I am using these on my commute-errand bike in 700C-35 mm size which fit with fenders. It was converted from 27" I haven't a ton of miles on them yet, but I moved them to the other bike until the spring rains cleared the roads of glass and on some rough frost damaged pavement. They begin a commute on Tuesday. I am pleased with them but they are my first tire over 32 mm since my old coaster bike (1 3/4"). I am surprised how well they corner. I have plucked pieces of glass off them that hadn't managed to do anything more than stick. I need a couple of thousand more miles to really know, but this looks like a very good choice so far.


----------



## Dictatorsaurus (Sep 11, 2009)

AZ.MTNS said:


> Have a look at this Michelin , Nashbar tires are not known for being particularly round .
> 
> http://www.nashbar.com/bikes/Product_10053_10052_511197_-1_201841_10000_200524


Over 900g.

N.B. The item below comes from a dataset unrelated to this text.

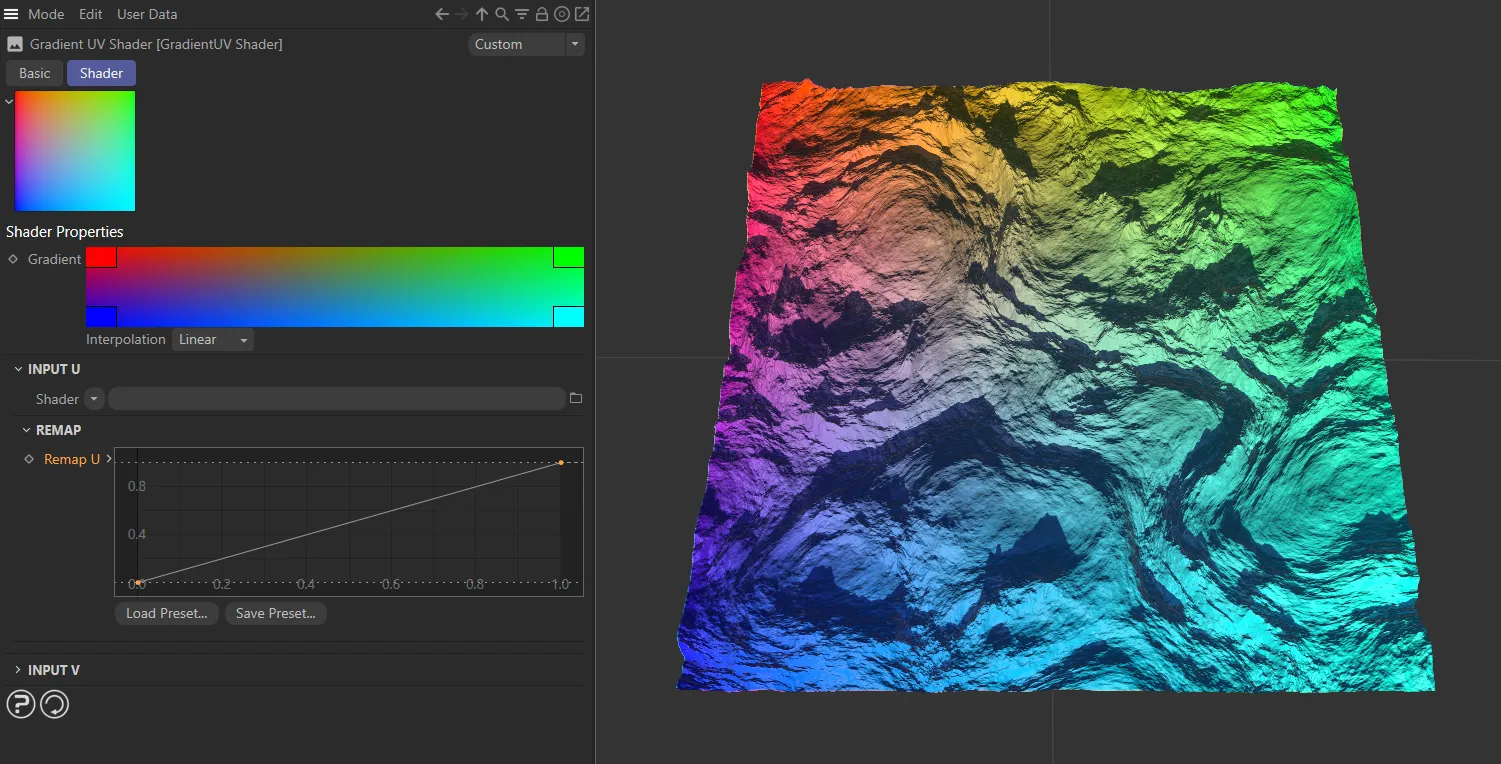Click the Save Preset button
Screen dimensions: 1501x764
(275, 613)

Even for 29 isnt that a lot?

Curious how they would roll.


----------



## pursuiter (May 28, 2008)

If there's a Performance Bike in your area, I'd look at the Forté Metro-K Road Tires:
http://www.performancebike.com/bikes/Product_10052_10551_1070099_-1_1511003_1511000_400237

Only $15, weigh 460gms, kevlar flat protection, 700Cx35mm will be ~33mm on Mavic 319/719rims. Buy them on Tues between 12noon~2pm and save another 10%. They mount straight and ride nice, esp for the price.


----------



## AZ (Apr 14, 2009)

Dictatorsaurus said:


> Over 900g. Even for 29 isnt that a lot?
> 
> Curious how they would roll.


Yep , they are heavy but tough and roll nice .


----------



## umarth (Dec 5, 2007)

Big Apples for riding in the Big Apple.


----------



## Dictatorsaurus (Sep 11, 2009)

I'm torn between the Forté Metro-K Road Tires and the Michelin City Road Tire.


----------



## Dictatorsaurus (Sep 11, 2009)

AZ.MTNS said:


> Yep , they are heavy but tough and roll nice .


Doesn't 47 seem pretty wide?

I don't know anything about road tire width and dimensions.


----------



## AndrwSwitch (Nov 8, 2007)

Dictatorsaurus said:


> I don't know anything about road tire width and dimensions.

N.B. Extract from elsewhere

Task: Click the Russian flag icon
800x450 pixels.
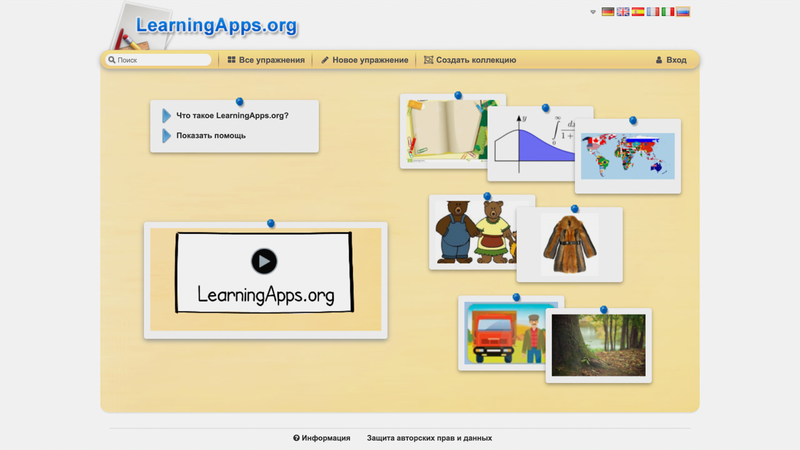Action: (683, 12)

A racing/training clincher tends to run about 23mm, but there are a few as narrow as 20mm and some get up to 28mm before changing model. There's a rule of thumb that tire widths should be from 1.45 to 2 times the width of the bead seat in the rim. So for a 19mm tire, that would be anywhere from 28mm to 38mm. Obviously mountain bikers run proportionally much fatter tires, but at road speeds that can be a little unstable in a corner.

Narrower tires have much lower air resistance. Rolling resistance is arguable, but I think it's lower too. If I had a set of road wheels for my mountain bike, I'd probably go with the same 23mm tires I use on my road bike.

All bike tire sizes are described by two numbers. A tire marked 622-23 would be a tire for a 622mm bead seat diameter, which is a 700C or 29er wheel, with a 23mm width.


----------



## djork (Nov 8, 2004)

Check out the Specialized Burrough. I think it comes stock on their Crossroads.


----------



## BrianMc (Jan 5, 2010)

AndrwSwitch said:


> Narrower tires have much lower air resistance. Rolling resistance is arguable, but I think it's lower too. If I had a set of road wheels for my mountain bike, I'd probably go with the same 23mm tires I use on my road bike.QUOTE]
> 
> Beyond what the rim best fits is tire use and payload (mostly rider even on loaded touring bikes). www.rivbike.com has a rule of thumb type of table with suggested tire sizes for different uses and payloads. If I had nice smooth pavement I might go 25 or even 23 mm. My best is sort of smooth and 28 is more comfortable. The rougher sealcoat roads in spring are much nicer to ride on 35's but the wind effect and extra mass on the wheels are quite noticeable. Highly personal, and it will change as you age. So YMMV. You take a best guess and go from how you like that selection.


----------



## trailville (Jul 24, 2006)

I would caution against going to too narrow of a tire if you're primarily an MTB rider. I run 700x35 tires (WTB All Terrainasaurus) my touring bike because anything narrower starts to feel sketchy. I used to run narrower slicks, but as my mtb tires got fatter and as I started riding less and less on the road bike, it was just too big of a change. Plus, I like to be able to hit bits of singletrack if I come across them on my road rides. 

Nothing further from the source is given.